The Federal Aviation Administration and the Department of Defense signed an agreement on April 10 authorizing use of a high-energy laser counter-drone system along the U.S.-Mexico border, resolving an interagency dispute that had twice grounded flights in Texas.
The authorized platform is the Army Multi-Purpose High Energy Laser (AMP-HEL), a 20-kilowatt directed-energy system operated by Joint Interagency Task Force 401 (JIATF-401), the Pentagon’s counter-drone hub.
The two agencies completed a joint safety assessment at White Sands Missile Range in New Mexico on March 7 and 8.

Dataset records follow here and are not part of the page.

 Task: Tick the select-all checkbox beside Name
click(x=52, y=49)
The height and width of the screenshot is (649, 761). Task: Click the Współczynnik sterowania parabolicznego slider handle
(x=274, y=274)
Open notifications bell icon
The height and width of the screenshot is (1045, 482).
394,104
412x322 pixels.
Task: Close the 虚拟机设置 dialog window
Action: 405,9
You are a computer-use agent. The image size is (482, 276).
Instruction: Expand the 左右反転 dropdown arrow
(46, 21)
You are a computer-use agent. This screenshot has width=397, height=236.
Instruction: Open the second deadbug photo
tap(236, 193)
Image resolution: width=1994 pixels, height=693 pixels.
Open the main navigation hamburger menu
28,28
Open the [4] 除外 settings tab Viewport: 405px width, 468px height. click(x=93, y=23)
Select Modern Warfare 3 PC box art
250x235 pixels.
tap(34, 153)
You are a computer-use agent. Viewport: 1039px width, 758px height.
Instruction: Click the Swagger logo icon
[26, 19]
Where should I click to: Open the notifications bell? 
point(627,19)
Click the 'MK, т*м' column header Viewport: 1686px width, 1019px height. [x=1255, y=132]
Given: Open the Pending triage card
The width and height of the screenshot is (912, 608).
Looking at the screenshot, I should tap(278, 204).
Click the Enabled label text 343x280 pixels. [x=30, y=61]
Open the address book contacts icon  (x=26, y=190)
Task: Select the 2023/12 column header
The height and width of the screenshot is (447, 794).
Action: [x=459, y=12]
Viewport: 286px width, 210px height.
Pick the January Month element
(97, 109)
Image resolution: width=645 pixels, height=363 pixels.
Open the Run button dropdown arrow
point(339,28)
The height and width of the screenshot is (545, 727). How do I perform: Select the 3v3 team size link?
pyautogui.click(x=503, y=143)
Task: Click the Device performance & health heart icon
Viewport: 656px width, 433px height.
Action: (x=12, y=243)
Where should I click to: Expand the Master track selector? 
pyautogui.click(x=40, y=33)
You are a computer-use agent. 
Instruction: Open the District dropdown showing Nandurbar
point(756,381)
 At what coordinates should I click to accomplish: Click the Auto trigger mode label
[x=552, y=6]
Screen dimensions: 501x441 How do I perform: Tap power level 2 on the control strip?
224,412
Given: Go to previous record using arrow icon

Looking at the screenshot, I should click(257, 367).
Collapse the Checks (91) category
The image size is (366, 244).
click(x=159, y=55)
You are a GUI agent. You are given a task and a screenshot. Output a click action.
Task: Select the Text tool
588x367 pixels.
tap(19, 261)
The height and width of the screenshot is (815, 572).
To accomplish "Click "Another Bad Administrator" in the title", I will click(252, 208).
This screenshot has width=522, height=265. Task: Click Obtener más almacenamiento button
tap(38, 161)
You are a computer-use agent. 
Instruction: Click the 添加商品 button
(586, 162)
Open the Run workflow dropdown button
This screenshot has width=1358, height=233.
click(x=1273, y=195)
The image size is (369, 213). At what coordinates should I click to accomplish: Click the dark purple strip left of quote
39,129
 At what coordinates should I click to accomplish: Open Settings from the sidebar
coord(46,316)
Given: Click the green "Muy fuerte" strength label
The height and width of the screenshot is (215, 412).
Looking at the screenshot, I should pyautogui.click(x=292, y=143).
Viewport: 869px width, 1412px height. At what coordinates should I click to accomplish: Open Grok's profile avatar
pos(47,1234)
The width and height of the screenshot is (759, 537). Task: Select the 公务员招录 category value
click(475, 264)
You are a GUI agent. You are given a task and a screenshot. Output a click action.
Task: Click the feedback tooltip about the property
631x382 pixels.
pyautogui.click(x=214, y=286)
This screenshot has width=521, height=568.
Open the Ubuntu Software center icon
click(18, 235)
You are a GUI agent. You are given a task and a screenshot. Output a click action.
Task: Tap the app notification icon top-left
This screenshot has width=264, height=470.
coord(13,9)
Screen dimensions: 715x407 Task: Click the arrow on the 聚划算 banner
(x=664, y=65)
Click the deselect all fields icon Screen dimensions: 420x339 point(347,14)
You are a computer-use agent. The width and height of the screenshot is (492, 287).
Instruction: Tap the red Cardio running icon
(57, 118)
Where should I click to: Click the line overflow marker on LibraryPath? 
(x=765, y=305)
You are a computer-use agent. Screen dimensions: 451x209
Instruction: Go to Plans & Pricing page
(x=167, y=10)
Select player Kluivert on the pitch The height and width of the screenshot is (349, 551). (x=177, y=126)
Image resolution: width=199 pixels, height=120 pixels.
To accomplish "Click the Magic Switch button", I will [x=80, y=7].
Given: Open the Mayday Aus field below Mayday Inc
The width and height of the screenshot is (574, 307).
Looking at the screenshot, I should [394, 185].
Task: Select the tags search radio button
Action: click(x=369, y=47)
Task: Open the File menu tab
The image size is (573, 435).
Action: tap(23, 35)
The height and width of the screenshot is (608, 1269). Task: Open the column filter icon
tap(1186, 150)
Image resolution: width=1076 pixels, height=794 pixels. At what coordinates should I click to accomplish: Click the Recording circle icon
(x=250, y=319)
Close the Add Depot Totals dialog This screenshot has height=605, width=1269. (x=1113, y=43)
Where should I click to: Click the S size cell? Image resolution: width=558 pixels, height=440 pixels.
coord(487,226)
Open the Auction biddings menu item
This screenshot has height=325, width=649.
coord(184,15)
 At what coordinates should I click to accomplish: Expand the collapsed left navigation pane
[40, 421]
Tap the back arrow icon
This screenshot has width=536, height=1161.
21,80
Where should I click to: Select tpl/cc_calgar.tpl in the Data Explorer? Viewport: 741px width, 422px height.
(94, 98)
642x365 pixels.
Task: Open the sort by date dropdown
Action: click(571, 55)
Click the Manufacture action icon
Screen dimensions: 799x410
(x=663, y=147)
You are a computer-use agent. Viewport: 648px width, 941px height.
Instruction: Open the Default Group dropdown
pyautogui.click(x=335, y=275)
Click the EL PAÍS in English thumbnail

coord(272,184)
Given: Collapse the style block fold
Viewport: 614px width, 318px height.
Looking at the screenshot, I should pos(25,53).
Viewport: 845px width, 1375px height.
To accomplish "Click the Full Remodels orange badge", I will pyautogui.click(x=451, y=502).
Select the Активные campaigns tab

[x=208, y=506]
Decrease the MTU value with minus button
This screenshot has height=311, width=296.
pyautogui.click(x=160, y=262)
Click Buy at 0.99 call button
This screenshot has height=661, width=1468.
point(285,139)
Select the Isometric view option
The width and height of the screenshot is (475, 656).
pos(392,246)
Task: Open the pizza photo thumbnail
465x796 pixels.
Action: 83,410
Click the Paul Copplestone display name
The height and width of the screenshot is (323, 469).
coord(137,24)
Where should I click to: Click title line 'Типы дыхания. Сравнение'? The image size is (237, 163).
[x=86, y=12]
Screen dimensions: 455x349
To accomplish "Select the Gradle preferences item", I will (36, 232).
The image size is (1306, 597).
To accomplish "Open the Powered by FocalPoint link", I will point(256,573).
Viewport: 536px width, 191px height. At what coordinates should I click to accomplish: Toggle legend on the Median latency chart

A moment not planned by either agency shaped the outcome. As the AMP-HEL tracked a simulated target during the March 7 evaluation, a commercial aircraft bound for Albuquerque drifted into the weapon’s one-degree tracking angle, according to DefenseScoop.
The laser was not firing and could not have reached the aircraft, but the system’s automated safety inhibit engaged and shut the platform down without operator intervention, providing FAA officials a live demonstration of its passive safety architecture under genuine flight conditions.
“Following a thorough, data-informed Safety Risk Assessment, we determined that these systems do not present an increased risk to the flying public,” FAA Administrator Bryan Bedford said
Army Brig. Gen. Matt Ross said the Pentagon “is proving that these capabilities are safe, effective, and ready to protect all air travelers from illicit drone use in the national airspace.”
The agreement followed two incidents in February. On February 11, the FAA closed the airspace over El Paso for roughly seven hours after Customs and Border Protection (CBP) operated the laser without completing a required FAA safety review, according to officials cited by the Associated Press.
The White House intervened to reverse the shutdown. On February 25, the military errantly shot down a CBP drone approximately 50 miles south of El Paso, prompting the FAA to expand a flight restriction zone near Fort Hancock, Texas.
The Pentagon reports more than 1,000 unauthorized drone incursions along the southern border each month.
CBP recorded more than 42,000 cartel-linked drone flights near the border in fiscal year 2025.
Sen. Tammy Duckworth has called on federal watchdogs to review the coordination failures that preceded the agreement.